Растоптай покраснел, пролепетал что-то виноватое и бестолково выехал в турникете на улицу.
— Зря ты его, — пожалел Кулибанов, сотрудник мужского туалета. — Ну и пусть проходил бы. Осталось пять минут, и пока туда-сюда, в туалет, и, глядишь, — время подоспело.
— Не могу, Кулибаныч, — развел руками швейцар, — сам знаешь, начальство станут ругаться: куда, мол, так рано пустил. А он от тебя никуда не денется, все равно сюда придет. Одна ему дорога.
Но они оба были неправы. Гардеробный Борисыч так и сообщил им прямо.
— Он, может, к тебе и не пойдет, Кулибаныч. Есть они очень терпеливые. Этот, видно, из таких. И потом он, может, еще пользуется общим полотенцем, тоже нет гарантии, — сказал Борисыч первому. — Но вот то, что он был в плаще, другое дело. Плащ-то снимают всегда. Смекаешь, Геннадьич? — сказал Борисыч швейцару.
И тут прибежал администратор.
— С ума сошли! Пять минут первого, а вы никого. Ничего себе, план горит с первой минуты.
— Это мы сейчас, — сказал Геннадьич, не моргнув, пошел, снял табличку, и администратор убежал на кухню.
Едва швейцар убрал табличку, как с улицы тотчас же кто-то вошел. Это был все тот же растоптай.
— Можно? — спросил растоптаюшка.
Геннадьич даже и слова не молвил, кивнул и все, — мол, так и быть, проникай, пока я в духе.
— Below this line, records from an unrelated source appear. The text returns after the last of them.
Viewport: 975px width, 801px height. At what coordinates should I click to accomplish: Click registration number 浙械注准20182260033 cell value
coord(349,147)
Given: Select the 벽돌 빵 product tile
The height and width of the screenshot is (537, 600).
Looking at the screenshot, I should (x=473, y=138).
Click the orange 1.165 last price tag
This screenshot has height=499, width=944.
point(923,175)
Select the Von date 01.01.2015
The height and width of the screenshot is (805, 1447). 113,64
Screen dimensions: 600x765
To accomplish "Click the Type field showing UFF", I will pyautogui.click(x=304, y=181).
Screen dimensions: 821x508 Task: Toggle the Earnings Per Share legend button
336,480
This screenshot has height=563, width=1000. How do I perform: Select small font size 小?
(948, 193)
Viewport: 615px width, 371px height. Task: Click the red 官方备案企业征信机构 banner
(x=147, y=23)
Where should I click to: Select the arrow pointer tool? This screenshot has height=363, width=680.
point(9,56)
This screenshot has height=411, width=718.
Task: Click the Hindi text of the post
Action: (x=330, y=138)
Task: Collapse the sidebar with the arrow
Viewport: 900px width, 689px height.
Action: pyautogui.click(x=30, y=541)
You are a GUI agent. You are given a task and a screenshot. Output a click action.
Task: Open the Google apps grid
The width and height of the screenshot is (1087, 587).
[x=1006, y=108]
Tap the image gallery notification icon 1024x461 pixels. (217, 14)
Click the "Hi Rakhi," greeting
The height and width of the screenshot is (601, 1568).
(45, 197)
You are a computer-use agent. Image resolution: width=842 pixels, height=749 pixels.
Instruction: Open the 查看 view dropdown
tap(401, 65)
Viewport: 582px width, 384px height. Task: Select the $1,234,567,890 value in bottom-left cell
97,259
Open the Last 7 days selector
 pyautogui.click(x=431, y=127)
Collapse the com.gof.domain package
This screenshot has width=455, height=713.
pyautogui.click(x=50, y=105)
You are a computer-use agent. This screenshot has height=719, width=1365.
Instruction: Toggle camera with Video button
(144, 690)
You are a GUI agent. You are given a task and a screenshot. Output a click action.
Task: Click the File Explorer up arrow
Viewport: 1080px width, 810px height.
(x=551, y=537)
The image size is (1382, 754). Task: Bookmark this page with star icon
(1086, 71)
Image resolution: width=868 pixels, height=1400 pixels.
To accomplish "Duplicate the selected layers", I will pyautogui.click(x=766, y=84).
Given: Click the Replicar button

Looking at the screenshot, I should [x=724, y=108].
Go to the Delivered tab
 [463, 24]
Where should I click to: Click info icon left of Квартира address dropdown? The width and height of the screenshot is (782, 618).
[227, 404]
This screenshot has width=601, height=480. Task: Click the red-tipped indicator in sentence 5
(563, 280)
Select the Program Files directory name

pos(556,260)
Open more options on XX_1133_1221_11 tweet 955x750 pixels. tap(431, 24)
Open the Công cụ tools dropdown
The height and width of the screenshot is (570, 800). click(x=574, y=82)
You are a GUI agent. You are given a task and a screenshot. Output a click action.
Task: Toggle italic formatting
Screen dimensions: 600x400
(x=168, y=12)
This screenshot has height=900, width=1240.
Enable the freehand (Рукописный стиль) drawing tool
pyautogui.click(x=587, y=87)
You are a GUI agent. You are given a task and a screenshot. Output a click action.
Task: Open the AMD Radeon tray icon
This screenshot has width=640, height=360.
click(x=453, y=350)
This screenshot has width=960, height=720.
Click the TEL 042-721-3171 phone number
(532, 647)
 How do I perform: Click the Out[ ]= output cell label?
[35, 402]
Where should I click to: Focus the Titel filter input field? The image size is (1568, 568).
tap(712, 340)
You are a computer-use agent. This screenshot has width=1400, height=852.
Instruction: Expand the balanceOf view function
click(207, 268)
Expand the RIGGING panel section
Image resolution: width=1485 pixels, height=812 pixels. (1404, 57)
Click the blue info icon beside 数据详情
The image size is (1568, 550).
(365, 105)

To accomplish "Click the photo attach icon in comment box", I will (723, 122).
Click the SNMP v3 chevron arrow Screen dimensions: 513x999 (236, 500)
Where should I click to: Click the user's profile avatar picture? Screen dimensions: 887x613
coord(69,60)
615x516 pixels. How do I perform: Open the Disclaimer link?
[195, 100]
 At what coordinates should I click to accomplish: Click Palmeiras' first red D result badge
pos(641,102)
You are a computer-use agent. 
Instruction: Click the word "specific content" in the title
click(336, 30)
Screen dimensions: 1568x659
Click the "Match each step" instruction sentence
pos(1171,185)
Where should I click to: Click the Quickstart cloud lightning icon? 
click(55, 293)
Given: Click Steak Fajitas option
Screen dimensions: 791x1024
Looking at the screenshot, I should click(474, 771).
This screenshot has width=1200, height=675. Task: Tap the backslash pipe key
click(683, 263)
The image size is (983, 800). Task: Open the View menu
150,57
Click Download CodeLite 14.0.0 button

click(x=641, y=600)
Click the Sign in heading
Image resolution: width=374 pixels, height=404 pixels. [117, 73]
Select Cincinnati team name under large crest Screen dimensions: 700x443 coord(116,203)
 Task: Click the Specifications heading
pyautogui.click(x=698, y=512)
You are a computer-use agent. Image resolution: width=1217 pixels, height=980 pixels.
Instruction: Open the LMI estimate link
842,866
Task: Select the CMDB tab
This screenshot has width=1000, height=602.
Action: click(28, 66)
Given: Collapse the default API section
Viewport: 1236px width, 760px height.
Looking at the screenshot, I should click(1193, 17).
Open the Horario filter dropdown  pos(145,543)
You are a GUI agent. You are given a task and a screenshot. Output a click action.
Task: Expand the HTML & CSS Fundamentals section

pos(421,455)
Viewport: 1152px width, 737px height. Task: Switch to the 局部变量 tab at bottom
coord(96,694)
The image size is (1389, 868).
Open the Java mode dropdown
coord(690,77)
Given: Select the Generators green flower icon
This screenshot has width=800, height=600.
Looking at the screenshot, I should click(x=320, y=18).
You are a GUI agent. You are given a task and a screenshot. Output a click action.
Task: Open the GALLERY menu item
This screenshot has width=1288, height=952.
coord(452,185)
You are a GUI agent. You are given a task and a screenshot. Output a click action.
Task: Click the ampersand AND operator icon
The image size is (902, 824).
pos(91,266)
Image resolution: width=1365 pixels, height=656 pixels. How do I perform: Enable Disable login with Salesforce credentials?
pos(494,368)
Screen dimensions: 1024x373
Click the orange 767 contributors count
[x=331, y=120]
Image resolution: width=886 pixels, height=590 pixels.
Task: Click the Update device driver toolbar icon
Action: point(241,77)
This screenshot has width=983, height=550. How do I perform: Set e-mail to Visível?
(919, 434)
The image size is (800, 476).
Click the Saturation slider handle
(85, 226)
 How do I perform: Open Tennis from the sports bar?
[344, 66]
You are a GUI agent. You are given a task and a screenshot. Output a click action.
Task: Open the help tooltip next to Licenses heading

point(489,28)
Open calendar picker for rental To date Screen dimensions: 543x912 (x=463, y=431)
Он, Геннадьич, вылитый дореволюционный адмирал Макаров, и растоптай рядом с ним размером с мошку, Геннадьич кивнул и перестал замечать клиента. Такая у него педагогика. Он приучает к трепету с первых шагов.
— Спасибо, — сказал растоптай и попер прямиком себе в зал. В руке у растоптая пузатый портфель, не то набитый бумагой, не то его надули воздухом, и, того гляди, он зашипит и лопнет. Чистый командировочный этот растоптай. У Борисыча глаз наметанный на разных людей, как на птиц у охотника.
— Куда в плаще? У нас в плаще не положено, — напомнил ласково Борисыч. В гардеробе свой подход к клиенту. Борисычу без нежности нельзя.
— Ах, извините, — испугался растоптай и покраснел, точно девушка.
— Ничего, случается, — успокоил Борисыч по-отечески, и тот взглянул благодарно.
И Борисыч приступил к работе: обтер тряпочкой его портфель, заботливо и медленно, чтобы растоптай запомнил это, и выдал ему номерок. Затем поправил жестяную баночку из-под карамелек. Она предназначена для чаевых и хоронится под стойкой. Лежит под рукой, — не надо тянуться, и не смущает публику. В баночке еще пусто, но лиха беда начало. «Вот он уже гривенничек пришел», — подумал Борисыч, ласково оглядывая растоптая.
А того перехватил Кулибанов.
— Руки станете мыть? — спросил сотрудник и так строго посмотрел, будто растоптай сроду ходил с грязными руками.
— Разумеется, — быстро сказал растоптай и опять покраснел, побоялся, дескать, сочтут неряхой.
— Правильно. Гигиена — прежде всего. Перед едой умывайте руки, — ответил Кулибанов. — Прошу.